-1

Why does my code for overwriting const int variable work? Is it safe?

#include <iostream>
#include <cstring>

using namespace std;

int z = 5;
const int x = *(&z);

int main()
{
    cout << "A:" << x << ", " << &x << endl;
    int y = 7;
    cout << "B:" << y << ", " << &y << endl;
    memcpy((int*)&x, &y, sizeof(int));
    cout << "C:" << x << ", " << &x << endl;
}

Output would be:

A:5, 0x600f94
B:7, 0x7a7efb68019c
C:7, 0x600f94

I am not sure if this has been asked before since I don't know what to search for in this situation.

Nivs
  • 25
  • 5
  • 4
    No it's not safe, the behavior is undefined. Which means it may do anything. “Whatever you expect” being one of the possible outcomes of “anything”, it may happen to do what you expect. This time. Maybe not next time. – spectras Sep 07 '17 at 01:28
  • It works because it is undefined behavior. – Sam Varshavchik Sep 07 '17 at 01:28
  • 3
    `(int*)` casts away the const qualifier. The actual behavior here is undefined. – Chad Sep 07 '17 at 01:30
  • If I initialize const int x = 5; the program crashes at memcpy (expected). Why doesn't this implementation (use of *(&)) crash? – Nivs Sep 07 '17 at 01:31
  • @Nivs Undefined behavior is undefined. – Baum mit Augen Sep 07 '17 at 01:32
  • 2
    Undefined behaviour means the program could look like it works right up until your [bosses demonstrate the program in front of thousands of people at COMDEX](https://www.youtube.com/watch?v=73wMnU7xbwE). – user4581301 Sep 07 '17 at 01:36
  • @nivs> And by the way, if you are curious of what is happening under the hood, it turns out that gcc chooses to put your `x` variable into the `.bss` section when you initialize it this way. That means writing to it will not be detected as an invalid operation by the system. But this cannot be relied upon, it might do something different with another version, or even the same version with different compilation flags. A new version could even introduce some logic to detect this specific mistake and refuse to compile altogether. – spectras Sep 07 '17 at 02:01
  • I would expect `SEGFAULT` with this code... – Michał Fita Sep 07 '17 at 08:36
  • @MichałF> your expectation is incorrect. You have to account for the fact that `z` symbol has default visibility, so it may be interposed by a shared library at dynamic linking. This means that the value to copy into `x` may not be `5`, it could be that of the interposed symbol. Therefore `x` cannot live in the `.rodata` section. This is why it is simply allocated a slot in the `.bss` section, with its value is initialized at program startup. And since it lives in the `.bss` section, which is R/W, it won't segfault when executing the UB-inducing line. – spectras Sep 07 '17 at 14:25
  • @Nivs: You should read about the difference between static and dynamic initialization. – Ben Voigt Sep 08 '17 at 04:40
  • @spectras Makes sense what you're saying. Do you know if the decision about "exposition" is make by the compiler or the linker? – Michał Fita Sep 11 '17 at 12:17
  • 1
    @MichałF> by the developer :). It can be changed using `__attribute__((visibility("hidden")))` on gcc for instance. Or `static` to make it local to the translation unit. Info is encoded in the binary object by the compiler and used both at link edition step and dynamic linking. I don't promise making `x` and `z` hidden or static will be sufficient to make the program segfault. It is necessary though. – spectras Sep 11 '17 at 12:41
  • 1
    @MichałF> it may be of interest to you that when compiling with `clang`, which has a more liberal approach to elf interposition semantics (see [this question](https://stackoverflow.com/q/45971091/3212865) for more in-depth examples), the program does segfault. Analyzing the generated program shows `clang` violates interposition semantics on that case and short-circuits the initialization of `x`. – spectras Sep 11 '17 at 12:54

1 Answers1

2

Answering your questions:

  1. It's not safe; should never be done, it's example of how not to use C.

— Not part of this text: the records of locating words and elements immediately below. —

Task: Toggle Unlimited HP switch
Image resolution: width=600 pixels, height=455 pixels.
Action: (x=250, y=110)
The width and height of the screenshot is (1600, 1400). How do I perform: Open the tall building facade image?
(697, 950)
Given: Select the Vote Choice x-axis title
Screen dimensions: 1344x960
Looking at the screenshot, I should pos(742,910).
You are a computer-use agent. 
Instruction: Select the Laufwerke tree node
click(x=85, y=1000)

  2. It's based on undefined behaviour; that means specification doesn't give exact instruction how such attempt should be treated in the code.

  3. Final answer to question why it works? The answer here is true for the GCC only as other compilers may optimise/treat const different way. You need to understand that technically const int x is a declaration of a variable with qualifier. That means (until it's optimised) it has it's place in the memory (in some circumstances in read-only section). When you removed the qualifier and give the address of the variable to the memcpy() (which is dummy library call unaware of memory protection) it makes attempt to write the new data to that address. If compiler puts that variable into read-only section (I faced that epic failure in the past) the execution on any Unix would end with segmentation fault caused by writing instruction violation memory protection of the read-only memory segment used by your program to hold constant data.

In C++ real constants are qualified by constexpr, however there are other implications.

Michał Fita
  • 1,183
  • 1
  • 7
  • 24